The majority’s opinion is implicitly an expression of their disfavor with the policy decision of the Commissioner of Health rather than an appropriate legal evaluation of whether the administrative action herein has a rational basis, an essential factor which they virtually ignore. Courts simply do not possess the authority to substitute their policy preferences for that of administrative officers, and this is particularly the case wherein specialized knowledge is required. Surely, the Commissioner of Health is better equipped to deal with important medical issues than are Judges. Since plaintiffs have failed to establish a clear likelihood of success on the merits, irreparable harm and a balance of the equities in their favor, the preliminary injunction was improperly granted.

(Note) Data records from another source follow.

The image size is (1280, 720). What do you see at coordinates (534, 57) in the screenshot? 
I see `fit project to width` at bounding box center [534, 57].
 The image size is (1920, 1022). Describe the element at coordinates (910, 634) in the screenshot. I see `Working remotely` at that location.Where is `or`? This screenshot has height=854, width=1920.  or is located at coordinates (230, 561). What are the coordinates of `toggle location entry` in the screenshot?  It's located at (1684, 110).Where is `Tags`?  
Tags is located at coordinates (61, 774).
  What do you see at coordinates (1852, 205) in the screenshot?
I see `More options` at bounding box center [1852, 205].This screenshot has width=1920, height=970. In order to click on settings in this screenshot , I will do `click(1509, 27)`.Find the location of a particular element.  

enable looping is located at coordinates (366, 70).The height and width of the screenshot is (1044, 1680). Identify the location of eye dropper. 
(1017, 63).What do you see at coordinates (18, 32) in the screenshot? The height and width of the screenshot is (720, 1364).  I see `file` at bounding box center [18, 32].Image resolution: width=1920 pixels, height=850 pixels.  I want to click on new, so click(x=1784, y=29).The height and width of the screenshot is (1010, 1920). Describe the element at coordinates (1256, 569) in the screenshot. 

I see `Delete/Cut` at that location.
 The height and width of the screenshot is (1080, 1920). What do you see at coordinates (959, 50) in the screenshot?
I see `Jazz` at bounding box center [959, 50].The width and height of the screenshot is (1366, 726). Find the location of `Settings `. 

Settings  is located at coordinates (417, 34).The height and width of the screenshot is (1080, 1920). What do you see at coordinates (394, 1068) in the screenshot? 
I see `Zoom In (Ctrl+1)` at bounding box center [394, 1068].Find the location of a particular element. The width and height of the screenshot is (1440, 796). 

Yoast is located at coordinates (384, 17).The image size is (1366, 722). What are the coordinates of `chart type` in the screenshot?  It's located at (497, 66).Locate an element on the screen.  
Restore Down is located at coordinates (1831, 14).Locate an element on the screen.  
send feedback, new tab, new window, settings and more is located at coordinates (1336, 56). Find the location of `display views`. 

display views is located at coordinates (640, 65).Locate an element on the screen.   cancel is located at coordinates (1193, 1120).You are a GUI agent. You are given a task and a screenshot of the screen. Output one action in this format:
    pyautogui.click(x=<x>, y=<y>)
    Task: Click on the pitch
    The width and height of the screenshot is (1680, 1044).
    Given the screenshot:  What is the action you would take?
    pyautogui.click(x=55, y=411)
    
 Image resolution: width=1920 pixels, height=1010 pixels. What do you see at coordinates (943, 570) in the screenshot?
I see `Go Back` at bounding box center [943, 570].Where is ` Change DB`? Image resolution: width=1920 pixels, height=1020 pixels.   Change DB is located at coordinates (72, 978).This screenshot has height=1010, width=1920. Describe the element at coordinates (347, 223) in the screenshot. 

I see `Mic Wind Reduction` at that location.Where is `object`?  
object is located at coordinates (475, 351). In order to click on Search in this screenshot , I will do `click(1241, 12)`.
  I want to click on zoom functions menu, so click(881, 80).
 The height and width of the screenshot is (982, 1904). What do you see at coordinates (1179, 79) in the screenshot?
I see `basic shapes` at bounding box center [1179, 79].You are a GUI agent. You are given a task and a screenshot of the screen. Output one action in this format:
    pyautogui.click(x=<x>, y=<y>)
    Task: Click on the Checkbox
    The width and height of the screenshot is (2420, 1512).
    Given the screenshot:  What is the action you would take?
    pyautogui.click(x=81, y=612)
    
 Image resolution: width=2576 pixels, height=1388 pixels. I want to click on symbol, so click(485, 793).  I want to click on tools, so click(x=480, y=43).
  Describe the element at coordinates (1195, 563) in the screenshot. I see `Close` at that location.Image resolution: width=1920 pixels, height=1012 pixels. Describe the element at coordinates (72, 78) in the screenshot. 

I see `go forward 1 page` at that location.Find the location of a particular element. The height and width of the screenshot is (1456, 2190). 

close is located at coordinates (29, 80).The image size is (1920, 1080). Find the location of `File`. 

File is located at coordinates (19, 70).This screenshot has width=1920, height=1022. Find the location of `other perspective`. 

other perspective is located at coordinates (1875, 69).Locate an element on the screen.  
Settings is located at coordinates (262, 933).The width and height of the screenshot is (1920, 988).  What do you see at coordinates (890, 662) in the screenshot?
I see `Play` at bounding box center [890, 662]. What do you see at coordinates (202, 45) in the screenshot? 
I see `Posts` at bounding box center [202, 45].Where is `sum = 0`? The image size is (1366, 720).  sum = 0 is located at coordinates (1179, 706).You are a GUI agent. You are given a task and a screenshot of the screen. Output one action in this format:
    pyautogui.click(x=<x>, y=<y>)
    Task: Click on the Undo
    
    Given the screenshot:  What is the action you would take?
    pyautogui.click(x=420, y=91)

Consequently, the order of the Supreme Court, New York County (Edith Miller, J.), entered on December 3, 1987, which sua sponte converted the instant declaratory judgment action into a proceeding pursuant to CPLR article 78 and granted plaintiffs’ application for a preliminary injunction, should be reversed, on the law, the application for a preliminary injunction denied and the matter restored to a declaratory judgment action, without costs or disbursements.

Ellerin, J., concurs with Asch, J.; Kupferman, J. P., concurs in an opinion; Sullivan and Milonas, JJ., dissent in part in an opinion by Milonas, J.

Order, Supreme Court, New. York County, entered on December 3, 1987, modified, on the law, to restore the matter to a declaratory judgment action, and otherwise affirmed, without costs and without disbursements.